■ **AIM**: Write out the entries verbatim, beginning at the line that contains "Viewport: 640px width, 360px" and stopping after the line that contains "[x=399, y=86]".

■ **SUPPLIED MATERIAL**:
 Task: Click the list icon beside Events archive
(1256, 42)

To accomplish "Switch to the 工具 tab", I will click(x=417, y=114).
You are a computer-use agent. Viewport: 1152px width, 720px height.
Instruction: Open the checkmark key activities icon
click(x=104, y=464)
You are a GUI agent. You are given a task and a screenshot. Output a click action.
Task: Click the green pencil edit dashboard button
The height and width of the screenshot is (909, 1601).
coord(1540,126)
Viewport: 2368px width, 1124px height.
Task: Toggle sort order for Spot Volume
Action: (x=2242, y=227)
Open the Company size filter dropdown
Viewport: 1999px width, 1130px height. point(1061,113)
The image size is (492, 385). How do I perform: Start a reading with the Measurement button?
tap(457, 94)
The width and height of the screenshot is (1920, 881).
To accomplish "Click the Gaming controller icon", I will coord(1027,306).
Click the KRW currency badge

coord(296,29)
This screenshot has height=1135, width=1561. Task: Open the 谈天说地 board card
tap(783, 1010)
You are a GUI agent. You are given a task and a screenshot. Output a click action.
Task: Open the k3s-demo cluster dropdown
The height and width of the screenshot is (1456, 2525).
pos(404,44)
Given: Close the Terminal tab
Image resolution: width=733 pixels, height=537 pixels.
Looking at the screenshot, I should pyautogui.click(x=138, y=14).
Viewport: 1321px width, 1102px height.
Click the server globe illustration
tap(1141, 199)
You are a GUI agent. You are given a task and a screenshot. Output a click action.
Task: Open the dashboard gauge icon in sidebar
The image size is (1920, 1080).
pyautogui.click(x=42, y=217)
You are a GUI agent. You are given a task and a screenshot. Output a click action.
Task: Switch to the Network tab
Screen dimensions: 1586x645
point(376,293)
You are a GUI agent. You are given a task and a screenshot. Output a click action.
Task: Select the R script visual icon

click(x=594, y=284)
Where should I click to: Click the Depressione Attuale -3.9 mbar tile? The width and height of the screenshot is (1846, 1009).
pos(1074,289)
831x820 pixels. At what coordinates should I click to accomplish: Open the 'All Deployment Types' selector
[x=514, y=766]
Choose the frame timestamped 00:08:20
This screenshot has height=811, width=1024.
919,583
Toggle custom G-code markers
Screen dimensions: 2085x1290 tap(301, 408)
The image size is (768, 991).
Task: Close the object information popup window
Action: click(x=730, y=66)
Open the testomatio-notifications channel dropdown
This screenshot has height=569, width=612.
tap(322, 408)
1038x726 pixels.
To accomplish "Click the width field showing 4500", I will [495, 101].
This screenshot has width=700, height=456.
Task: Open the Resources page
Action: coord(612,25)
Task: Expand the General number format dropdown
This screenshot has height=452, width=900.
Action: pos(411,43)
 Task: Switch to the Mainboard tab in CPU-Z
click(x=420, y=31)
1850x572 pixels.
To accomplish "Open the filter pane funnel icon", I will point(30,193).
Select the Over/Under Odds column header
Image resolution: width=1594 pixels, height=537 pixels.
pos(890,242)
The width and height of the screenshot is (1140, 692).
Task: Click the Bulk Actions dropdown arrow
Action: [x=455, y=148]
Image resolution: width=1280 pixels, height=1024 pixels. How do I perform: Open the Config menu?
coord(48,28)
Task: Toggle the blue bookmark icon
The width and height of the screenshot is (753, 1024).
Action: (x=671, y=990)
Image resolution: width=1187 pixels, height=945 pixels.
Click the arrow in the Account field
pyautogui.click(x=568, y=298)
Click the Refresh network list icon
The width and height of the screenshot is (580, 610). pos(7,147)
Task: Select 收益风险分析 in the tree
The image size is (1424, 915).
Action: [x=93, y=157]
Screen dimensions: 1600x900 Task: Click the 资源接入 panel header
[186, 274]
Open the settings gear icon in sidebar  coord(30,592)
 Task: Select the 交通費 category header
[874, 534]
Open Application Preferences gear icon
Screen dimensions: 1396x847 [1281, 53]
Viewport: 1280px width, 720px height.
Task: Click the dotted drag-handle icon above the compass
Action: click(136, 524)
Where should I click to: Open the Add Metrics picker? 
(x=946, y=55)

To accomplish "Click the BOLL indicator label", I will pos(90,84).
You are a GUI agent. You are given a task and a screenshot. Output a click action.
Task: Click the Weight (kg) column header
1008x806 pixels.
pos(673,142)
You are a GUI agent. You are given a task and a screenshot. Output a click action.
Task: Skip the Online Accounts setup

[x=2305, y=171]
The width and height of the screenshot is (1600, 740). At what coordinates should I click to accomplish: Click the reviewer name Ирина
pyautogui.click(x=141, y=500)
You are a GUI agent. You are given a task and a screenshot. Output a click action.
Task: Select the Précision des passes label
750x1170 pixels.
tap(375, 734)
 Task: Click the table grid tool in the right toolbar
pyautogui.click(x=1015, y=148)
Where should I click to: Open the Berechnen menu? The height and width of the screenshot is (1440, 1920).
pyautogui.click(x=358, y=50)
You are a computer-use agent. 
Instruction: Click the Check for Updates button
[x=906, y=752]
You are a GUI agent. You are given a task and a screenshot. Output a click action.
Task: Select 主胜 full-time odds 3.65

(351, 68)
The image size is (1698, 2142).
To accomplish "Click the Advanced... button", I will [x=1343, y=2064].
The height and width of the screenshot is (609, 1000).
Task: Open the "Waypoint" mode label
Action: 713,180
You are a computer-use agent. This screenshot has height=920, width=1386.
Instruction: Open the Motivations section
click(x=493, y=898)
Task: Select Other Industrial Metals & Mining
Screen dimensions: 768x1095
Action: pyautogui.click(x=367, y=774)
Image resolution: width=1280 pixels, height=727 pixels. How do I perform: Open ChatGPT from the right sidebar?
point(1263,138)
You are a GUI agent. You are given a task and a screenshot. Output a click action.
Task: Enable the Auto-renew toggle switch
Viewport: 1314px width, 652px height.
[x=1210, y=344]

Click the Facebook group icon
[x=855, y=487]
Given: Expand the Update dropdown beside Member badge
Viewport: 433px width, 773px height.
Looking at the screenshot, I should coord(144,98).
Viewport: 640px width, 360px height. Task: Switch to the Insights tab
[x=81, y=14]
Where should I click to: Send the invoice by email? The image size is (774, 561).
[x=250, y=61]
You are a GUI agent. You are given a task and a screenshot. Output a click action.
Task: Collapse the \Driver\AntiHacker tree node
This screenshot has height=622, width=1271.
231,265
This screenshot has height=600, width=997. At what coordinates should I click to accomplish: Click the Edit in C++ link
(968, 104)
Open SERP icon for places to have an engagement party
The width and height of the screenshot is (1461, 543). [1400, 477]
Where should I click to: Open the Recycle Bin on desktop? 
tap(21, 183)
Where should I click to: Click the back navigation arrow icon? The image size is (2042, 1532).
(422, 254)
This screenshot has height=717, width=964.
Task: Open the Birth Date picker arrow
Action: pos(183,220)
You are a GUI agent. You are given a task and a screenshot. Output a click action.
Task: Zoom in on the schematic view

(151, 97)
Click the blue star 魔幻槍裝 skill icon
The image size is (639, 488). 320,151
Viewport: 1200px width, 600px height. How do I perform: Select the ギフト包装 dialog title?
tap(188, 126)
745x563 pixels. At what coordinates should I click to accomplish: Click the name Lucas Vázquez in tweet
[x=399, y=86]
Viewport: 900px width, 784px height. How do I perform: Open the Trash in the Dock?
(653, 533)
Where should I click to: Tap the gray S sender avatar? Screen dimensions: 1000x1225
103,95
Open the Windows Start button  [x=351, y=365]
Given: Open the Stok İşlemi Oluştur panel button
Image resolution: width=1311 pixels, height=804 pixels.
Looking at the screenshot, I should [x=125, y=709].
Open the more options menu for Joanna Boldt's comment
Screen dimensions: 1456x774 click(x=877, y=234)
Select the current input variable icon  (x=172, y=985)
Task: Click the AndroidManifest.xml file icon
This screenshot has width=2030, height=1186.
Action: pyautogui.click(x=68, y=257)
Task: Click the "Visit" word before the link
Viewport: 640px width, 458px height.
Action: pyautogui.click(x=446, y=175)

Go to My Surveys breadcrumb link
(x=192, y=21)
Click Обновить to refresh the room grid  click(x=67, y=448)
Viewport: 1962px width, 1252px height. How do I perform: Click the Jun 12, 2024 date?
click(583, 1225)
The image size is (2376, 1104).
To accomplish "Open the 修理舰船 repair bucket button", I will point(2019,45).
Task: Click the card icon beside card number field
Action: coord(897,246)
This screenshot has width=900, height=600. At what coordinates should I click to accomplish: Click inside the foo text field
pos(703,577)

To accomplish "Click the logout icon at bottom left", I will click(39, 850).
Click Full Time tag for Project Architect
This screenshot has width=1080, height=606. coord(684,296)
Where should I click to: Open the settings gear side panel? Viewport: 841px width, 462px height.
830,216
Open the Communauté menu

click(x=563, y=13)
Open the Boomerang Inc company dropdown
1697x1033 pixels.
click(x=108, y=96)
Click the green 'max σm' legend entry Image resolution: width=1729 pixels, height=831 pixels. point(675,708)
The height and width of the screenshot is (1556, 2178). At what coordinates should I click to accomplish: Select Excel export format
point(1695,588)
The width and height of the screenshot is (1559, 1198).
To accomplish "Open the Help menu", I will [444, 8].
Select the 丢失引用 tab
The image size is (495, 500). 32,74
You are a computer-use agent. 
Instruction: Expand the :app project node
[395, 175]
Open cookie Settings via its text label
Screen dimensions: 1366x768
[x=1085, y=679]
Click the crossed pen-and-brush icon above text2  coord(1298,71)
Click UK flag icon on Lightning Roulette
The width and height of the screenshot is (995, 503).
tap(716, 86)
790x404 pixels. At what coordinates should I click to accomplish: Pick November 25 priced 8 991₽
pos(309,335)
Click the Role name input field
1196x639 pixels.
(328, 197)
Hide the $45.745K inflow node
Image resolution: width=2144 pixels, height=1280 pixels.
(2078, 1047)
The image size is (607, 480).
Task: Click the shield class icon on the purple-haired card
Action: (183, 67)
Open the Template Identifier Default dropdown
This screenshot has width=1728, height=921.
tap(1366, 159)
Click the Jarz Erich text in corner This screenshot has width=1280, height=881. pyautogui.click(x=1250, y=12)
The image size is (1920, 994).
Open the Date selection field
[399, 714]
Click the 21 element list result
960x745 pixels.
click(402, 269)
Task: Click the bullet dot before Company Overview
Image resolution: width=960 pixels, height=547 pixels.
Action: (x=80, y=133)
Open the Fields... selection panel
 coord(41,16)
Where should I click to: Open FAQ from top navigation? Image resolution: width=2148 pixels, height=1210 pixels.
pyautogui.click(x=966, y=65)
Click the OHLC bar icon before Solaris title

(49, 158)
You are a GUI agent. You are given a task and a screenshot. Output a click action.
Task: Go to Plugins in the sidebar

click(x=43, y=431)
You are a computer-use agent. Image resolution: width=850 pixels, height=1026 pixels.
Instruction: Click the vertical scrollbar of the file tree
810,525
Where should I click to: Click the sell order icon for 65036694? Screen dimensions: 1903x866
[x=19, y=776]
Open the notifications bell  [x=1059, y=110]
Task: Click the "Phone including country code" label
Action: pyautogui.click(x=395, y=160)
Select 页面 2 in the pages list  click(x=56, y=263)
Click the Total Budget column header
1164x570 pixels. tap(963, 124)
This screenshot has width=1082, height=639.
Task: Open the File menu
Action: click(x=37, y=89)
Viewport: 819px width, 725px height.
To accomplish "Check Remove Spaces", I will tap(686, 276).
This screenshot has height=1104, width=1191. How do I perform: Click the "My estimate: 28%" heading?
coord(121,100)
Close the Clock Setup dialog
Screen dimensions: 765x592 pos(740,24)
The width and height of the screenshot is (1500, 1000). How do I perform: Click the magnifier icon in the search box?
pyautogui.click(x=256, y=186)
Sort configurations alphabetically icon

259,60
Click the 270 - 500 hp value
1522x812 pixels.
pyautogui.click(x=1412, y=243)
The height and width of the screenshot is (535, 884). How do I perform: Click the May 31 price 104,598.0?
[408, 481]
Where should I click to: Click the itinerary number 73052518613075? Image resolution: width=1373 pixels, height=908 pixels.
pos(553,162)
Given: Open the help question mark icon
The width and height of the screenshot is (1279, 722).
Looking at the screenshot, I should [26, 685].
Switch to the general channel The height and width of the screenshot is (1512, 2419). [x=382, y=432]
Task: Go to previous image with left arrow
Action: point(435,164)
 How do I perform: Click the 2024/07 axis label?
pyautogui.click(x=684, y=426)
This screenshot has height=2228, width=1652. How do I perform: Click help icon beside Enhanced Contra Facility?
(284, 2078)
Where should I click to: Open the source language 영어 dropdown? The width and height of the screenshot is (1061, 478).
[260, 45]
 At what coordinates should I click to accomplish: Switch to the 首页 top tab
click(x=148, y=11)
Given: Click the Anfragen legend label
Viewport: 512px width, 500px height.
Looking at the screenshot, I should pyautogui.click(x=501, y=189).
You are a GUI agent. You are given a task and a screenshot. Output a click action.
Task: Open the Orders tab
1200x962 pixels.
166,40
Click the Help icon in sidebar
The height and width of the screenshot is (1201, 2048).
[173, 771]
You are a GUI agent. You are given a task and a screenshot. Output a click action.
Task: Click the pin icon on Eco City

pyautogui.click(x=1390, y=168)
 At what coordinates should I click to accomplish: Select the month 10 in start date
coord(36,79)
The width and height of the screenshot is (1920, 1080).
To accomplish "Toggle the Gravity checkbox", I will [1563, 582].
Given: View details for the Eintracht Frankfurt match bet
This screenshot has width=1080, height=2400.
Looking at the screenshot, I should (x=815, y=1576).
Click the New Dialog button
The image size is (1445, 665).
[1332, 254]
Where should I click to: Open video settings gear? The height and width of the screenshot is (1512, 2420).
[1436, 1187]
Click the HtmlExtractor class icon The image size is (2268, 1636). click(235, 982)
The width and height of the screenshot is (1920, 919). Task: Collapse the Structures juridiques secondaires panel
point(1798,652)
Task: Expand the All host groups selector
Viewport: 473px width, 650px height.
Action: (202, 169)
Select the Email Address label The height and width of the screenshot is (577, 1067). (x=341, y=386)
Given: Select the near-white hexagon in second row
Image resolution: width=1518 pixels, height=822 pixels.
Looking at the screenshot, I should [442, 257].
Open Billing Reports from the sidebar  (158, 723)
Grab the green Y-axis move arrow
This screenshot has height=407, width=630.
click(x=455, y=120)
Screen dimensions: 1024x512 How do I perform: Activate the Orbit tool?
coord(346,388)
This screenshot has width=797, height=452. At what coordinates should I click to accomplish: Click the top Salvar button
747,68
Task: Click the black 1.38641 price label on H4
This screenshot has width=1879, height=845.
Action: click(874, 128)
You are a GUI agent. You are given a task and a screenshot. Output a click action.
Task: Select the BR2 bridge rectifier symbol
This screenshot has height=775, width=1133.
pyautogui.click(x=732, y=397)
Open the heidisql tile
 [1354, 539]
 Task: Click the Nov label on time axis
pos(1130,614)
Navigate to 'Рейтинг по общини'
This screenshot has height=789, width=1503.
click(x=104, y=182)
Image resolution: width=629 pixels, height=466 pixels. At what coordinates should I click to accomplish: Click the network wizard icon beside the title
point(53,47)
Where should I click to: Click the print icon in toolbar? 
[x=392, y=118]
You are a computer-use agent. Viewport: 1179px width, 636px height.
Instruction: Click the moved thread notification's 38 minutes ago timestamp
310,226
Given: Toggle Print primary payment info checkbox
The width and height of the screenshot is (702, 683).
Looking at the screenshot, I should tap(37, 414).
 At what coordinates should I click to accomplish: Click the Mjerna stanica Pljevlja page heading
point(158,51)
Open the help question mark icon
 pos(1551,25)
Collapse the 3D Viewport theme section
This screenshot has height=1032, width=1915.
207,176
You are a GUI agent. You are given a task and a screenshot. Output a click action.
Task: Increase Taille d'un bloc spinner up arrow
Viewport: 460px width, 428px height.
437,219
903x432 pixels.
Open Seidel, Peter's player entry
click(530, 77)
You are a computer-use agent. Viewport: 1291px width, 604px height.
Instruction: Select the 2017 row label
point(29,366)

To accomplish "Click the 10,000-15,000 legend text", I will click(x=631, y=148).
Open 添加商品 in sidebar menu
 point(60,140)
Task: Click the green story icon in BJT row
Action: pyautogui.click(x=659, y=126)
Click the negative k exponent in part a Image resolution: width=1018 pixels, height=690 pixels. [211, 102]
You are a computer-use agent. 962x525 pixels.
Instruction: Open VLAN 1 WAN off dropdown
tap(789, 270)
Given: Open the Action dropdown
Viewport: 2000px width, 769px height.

■ **RESULT OF THIS EXERCISE**:
Viewport: 640px width, 360px height. Task: Switch to the Insights tab
[x=81, y=14]
Where should I click to: Send the invoice by email? The image size is (774, 561).
[x=250, y=61]
You are a GUI agent. You are given a task and a screenshot. Output a click action.
Task: Collapse the \Driver\AntiHacker tree node
This screenshot has height=622, width=1271.
231,265
This screenshot has height=600, width=997. At what coordinates should I click to accomplish: Click the Edit in C++ link
(968, 104)
Open SERP icon for places to have an engagement party
The width and height of the screenshot is (1461, 543). [1400, 477]
Where should I click to: Open the Recycle Bin on desktop? 
tap(21, 183)
Where should I click to: Click the back navigation arrow icon? The image size is (2042, 1532).
(422, 254)
This screenshot has height=717, width=964.
Task: Open the Birth Date picker arrow
Action: pos(183,220)
You are a GUI agent. You are given a task and a screenshot. Output a click action.
Task: Zoom in on the schematic view

(151, 97)
Click the blue star 魔幻槍裝 skill icon
The image size is (639, 488). 320,151
Viewport: 1200px width, 600px height. How do I perform: Select the ギフト包装 dialog title?
tap(188, 126)
745x563 pixels. At what coordinates should I click to accomplish: Click the name Lucas Vázquez in tweet
[x=399, y=86]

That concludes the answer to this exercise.